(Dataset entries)
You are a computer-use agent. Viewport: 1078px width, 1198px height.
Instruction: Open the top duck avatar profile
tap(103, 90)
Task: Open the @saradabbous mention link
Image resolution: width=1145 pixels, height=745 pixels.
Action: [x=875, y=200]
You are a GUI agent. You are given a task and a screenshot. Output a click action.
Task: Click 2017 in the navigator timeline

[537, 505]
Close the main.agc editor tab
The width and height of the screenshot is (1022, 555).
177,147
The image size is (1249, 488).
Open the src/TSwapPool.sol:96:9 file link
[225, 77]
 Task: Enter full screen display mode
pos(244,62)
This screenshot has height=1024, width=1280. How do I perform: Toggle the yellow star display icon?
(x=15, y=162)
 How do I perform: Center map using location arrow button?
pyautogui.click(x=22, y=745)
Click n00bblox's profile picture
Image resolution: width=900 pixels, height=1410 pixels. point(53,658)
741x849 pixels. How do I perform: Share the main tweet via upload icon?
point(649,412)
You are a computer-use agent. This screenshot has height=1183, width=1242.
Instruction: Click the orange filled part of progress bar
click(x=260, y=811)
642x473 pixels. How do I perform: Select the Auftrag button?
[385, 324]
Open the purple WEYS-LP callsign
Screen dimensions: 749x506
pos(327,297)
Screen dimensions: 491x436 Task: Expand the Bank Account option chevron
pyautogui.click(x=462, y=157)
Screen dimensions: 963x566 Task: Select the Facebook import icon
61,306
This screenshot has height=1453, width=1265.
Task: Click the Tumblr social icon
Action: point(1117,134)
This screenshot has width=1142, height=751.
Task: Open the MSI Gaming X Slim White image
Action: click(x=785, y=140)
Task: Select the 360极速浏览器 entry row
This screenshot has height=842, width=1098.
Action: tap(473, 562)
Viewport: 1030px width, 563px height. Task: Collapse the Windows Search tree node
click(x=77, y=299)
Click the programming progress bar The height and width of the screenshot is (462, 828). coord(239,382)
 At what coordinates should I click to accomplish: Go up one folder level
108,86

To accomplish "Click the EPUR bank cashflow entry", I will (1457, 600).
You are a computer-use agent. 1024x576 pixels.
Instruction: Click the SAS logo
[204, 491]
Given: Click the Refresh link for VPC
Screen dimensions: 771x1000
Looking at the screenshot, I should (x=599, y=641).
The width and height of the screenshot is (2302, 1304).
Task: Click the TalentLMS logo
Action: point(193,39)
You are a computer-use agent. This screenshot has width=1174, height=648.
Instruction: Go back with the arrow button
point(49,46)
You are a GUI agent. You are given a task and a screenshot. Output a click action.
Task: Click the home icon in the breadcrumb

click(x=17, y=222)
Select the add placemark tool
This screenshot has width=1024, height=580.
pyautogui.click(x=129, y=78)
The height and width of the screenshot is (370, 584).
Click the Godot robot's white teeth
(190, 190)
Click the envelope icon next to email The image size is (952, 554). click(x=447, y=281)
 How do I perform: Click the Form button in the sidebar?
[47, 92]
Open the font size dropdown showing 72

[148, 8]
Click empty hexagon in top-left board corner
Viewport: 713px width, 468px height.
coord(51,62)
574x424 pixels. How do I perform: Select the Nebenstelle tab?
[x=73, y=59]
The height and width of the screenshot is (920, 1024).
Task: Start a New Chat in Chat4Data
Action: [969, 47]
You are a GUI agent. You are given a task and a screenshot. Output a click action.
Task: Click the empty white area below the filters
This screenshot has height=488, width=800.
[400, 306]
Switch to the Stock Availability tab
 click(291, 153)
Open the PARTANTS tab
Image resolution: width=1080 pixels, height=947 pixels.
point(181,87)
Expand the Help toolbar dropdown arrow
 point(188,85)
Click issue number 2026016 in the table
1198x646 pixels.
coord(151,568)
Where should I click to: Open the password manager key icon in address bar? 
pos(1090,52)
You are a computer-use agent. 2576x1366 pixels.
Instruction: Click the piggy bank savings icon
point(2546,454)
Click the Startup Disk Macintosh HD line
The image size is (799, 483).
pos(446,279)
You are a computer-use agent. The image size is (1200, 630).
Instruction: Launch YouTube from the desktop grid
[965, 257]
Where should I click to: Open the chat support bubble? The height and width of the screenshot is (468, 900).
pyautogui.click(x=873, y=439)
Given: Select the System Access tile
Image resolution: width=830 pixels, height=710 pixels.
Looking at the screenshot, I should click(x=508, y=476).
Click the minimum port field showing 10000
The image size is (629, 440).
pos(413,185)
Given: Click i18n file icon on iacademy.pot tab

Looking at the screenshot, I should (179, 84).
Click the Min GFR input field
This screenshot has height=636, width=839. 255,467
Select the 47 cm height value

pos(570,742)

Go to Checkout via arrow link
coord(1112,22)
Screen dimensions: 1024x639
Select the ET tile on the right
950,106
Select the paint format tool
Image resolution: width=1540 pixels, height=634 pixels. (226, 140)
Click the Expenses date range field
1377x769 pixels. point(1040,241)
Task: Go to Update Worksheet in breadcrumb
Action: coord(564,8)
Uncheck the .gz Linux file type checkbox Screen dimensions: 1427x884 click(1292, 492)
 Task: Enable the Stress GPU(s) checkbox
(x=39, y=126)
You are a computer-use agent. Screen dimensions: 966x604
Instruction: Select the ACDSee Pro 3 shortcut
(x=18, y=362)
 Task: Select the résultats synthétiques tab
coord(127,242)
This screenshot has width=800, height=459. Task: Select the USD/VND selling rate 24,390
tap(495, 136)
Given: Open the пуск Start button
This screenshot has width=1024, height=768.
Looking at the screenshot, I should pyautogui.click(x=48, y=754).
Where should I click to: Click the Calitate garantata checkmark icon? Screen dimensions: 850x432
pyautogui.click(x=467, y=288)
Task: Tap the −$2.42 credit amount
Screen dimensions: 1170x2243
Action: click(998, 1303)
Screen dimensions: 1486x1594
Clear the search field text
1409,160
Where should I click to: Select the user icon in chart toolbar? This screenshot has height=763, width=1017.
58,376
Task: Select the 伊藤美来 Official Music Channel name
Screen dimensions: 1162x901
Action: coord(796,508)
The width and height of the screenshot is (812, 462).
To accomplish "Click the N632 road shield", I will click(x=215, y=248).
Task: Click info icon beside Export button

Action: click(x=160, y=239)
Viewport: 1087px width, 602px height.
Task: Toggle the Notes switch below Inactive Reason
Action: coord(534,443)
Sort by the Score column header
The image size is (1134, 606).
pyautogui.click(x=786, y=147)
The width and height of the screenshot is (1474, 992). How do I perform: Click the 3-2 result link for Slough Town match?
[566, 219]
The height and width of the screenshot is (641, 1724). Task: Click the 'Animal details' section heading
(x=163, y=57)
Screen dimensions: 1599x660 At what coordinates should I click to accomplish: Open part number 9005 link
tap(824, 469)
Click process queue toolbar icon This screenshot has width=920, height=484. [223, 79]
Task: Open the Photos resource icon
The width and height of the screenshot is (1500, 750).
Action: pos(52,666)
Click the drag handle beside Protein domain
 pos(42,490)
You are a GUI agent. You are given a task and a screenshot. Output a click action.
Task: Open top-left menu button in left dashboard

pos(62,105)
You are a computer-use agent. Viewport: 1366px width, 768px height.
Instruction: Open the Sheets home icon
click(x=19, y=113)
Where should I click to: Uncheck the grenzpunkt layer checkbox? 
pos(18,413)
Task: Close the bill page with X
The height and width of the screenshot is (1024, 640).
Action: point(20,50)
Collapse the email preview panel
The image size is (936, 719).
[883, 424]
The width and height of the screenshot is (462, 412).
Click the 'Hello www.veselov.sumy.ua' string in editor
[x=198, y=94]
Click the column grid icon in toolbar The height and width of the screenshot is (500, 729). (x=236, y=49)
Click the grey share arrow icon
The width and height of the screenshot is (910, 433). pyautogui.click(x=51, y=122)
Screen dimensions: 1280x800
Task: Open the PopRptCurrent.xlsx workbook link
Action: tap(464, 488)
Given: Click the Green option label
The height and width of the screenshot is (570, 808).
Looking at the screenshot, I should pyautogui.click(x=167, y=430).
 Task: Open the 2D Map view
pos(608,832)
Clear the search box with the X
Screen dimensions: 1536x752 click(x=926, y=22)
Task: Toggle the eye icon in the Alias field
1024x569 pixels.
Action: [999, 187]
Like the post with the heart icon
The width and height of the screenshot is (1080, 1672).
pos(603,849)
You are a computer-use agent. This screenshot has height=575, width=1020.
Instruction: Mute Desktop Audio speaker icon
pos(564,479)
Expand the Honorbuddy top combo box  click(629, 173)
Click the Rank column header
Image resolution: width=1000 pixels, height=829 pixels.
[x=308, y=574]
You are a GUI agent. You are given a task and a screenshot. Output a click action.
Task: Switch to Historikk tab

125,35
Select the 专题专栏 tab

PROBLEM DESCRIPTION
Using the entries above, return exactly the lines from the line with "Task: Tap the −$2.42 credit amount" to the line with "The width and height of the screenshot is (812, 462).", counting both of those lines.

EXERCISE ANSWER
Task: Tap the −$2.42 credit amount
Screen dimensions: 1170x2243
Action: click(998, 1303)
Screen dimensions: 1486x1594
Clear the search field text
1409,160
Where should I click to: Select the user icon in chart toolbar? This screenshot has height=763, width=1017.
58,376
Task: Select the 伊藤美来 Official Music Channel name
Screen dimensions: 1162x901
Action: coord(796,508)
The width and height of the screenshot is (812, 462).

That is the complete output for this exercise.